- _TASK ITEM_
Nothing but a number belongs in the answer: the count of lines below that contain the word "cursor".

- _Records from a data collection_
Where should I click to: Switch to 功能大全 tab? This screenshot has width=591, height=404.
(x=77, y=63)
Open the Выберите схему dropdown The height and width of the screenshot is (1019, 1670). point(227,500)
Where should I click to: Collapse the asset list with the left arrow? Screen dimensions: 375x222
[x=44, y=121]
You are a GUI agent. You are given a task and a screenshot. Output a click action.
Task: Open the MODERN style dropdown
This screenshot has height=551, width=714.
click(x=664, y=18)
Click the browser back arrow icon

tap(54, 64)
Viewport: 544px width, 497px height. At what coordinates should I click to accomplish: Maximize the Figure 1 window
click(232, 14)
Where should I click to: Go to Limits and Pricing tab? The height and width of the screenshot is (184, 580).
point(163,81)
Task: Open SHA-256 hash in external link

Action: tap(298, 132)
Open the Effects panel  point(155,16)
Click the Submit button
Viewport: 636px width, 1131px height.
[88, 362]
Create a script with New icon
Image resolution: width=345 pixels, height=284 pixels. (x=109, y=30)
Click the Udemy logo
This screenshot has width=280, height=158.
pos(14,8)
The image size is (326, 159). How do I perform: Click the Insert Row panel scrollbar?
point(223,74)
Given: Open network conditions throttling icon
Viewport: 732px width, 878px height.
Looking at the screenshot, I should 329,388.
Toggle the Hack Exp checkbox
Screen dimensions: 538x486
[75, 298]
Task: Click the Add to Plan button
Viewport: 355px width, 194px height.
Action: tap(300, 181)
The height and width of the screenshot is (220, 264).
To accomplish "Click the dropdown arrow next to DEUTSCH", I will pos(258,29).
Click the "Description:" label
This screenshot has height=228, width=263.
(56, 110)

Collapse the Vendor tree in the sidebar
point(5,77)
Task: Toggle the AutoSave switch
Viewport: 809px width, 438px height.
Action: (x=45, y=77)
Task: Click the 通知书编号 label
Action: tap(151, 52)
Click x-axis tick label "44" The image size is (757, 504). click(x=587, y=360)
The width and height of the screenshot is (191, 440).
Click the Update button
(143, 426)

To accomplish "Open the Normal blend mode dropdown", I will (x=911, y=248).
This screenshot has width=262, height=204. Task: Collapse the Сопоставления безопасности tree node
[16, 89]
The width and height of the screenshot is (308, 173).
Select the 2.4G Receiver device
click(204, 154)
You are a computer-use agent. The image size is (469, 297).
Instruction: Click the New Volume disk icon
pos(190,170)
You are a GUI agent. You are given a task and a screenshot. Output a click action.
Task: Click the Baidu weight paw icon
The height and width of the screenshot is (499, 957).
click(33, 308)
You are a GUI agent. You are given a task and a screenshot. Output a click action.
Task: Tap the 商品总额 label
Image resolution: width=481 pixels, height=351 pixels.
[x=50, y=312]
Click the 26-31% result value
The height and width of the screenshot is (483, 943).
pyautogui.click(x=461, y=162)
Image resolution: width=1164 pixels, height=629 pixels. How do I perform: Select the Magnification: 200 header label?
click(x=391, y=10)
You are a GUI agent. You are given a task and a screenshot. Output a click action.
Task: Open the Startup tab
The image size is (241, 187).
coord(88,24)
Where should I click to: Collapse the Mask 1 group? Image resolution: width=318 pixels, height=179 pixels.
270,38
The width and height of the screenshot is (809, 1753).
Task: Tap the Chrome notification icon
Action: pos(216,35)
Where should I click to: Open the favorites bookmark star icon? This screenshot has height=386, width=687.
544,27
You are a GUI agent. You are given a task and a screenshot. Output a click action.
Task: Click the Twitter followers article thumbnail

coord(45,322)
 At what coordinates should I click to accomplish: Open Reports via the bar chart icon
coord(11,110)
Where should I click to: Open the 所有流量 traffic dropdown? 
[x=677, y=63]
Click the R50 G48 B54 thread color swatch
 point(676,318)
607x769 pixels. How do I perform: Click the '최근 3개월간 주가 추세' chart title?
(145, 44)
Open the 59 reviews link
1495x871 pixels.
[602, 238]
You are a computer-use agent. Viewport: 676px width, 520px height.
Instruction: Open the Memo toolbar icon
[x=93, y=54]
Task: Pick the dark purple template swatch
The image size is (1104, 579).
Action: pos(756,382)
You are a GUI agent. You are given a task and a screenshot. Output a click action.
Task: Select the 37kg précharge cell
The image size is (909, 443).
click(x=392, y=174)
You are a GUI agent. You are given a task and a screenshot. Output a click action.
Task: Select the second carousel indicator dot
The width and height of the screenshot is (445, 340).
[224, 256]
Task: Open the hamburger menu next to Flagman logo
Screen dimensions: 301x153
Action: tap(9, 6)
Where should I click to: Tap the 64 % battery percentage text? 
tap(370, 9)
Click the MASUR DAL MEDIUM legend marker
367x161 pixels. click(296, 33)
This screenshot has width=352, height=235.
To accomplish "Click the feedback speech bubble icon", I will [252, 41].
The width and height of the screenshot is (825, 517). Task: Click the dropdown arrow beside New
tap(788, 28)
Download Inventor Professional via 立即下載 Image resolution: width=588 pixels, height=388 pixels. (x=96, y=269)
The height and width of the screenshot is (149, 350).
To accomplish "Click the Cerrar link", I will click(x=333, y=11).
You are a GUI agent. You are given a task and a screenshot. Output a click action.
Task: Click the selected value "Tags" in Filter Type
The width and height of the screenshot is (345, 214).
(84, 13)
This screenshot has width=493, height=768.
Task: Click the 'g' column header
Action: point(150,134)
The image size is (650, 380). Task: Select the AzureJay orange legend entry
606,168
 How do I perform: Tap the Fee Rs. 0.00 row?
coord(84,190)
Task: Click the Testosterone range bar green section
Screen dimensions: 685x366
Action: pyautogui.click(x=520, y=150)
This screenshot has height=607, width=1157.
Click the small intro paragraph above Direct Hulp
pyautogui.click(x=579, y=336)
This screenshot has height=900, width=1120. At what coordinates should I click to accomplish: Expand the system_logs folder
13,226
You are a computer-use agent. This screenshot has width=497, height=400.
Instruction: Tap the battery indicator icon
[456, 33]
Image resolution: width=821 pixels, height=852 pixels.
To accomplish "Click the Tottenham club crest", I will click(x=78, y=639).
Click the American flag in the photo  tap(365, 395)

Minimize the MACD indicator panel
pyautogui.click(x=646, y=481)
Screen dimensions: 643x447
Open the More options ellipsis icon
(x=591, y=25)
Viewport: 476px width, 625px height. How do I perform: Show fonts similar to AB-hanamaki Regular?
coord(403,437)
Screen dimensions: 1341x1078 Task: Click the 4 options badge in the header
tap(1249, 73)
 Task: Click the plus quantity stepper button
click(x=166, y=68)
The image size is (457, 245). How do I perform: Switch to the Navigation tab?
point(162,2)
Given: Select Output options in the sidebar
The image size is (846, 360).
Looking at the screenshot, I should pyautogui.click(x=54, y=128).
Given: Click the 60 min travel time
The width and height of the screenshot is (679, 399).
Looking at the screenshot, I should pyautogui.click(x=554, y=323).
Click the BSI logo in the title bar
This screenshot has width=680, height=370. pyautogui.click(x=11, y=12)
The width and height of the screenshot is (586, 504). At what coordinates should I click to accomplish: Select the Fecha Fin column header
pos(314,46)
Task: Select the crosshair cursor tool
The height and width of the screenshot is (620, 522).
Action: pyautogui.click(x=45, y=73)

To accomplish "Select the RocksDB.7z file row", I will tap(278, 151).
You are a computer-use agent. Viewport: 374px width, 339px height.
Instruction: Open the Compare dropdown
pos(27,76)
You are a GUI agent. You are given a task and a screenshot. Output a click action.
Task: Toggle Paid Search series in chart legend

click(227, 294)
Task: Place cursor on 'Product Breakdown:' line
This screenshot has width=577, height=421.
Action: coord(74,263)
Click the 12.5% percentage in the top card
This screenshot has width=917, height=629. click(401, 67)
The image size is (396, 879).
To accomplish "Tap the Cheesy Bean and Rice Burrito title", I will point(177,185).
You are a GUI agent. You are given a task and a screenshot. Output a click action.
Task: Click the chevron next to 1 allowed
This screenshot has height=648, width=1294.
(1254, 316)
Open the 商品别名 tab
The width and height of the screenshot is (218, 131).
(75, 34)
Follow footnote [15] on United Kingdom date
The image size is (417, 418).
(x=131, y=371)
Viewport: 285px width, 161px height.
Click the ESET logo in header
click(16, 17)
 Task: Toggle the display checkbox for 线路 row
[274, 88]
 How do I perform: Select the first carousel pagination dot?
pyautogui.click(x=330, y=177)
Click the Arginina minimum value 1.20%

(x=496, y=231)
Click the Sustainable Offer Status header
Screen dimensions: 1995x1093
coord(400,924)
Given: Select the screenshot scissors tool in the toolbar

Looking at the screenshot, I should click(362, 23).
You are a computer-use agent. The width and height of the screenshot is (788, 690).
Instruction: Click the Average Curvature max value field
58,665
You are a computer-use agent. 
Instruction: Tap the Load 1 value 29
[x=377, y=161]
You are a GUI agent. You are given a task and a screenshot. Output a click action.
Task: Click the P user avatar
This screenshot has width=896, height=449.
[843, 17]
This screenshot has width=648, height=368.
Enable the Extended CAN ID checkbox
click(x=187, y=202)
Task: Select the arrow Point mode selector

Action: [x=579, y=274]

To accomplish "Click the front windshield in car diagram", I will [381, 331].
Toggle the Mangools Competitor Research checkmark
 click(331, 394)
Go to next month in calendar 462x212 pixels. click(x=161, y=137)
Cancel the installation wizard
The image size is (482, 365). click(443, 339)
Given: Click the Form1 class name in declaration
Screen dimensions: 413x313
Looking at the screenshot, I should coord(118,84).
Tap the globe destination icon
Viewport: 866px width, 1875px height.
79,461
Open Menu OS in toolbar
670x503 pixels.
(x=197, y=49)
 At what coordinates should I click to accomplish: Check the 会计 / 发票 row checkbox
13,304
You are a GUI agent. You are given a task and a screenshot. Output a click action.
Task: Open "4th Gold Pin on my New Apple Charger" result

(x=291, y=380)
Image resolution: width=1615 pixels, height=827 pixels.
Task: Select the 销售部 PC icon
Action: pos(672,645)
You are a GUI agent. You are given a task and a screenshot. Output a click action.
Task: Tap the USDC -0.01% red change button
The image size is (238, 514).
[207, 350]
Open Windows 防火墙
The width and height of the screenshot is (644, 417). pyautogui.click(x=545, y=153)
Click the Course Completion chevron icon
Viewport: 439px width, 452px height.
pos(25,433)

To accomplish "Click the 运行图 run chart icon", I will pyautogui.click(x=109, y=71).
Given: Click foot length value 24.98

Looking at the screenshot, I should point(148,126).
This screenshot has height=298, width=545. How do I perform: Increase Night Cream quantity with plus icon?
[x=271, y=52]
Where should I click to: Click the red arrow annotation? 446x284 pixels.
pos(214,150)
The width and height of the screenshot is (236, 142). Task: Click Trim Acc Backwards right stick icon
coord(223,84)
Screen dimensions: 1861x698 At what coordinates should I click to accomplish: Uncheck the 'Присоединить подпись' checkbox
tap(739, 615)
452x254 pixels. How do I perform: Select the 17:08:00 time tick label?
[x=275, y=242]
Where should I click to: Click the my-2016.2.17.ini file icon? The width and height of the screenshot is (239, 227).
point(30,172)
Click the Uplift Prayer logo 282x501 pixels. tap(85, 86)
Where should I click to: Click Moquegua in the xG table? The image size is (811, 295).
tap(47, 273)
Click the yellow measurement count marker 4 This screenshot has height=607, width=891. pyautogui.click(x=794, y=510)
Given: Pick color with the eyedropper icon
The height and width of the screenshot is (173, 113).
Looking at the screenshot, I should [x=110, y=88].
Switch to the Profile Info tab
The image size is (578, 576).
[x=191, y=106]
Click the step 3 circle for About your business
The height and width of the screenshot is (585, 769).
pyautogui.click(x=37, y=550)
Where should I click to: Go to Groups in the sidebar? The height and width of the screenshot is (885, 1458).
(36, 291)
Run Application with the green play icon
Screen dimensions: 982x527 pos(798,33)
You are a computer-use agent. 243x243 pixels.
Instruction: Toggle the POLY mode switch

- _ANSWER TO THE EXERCISE_
2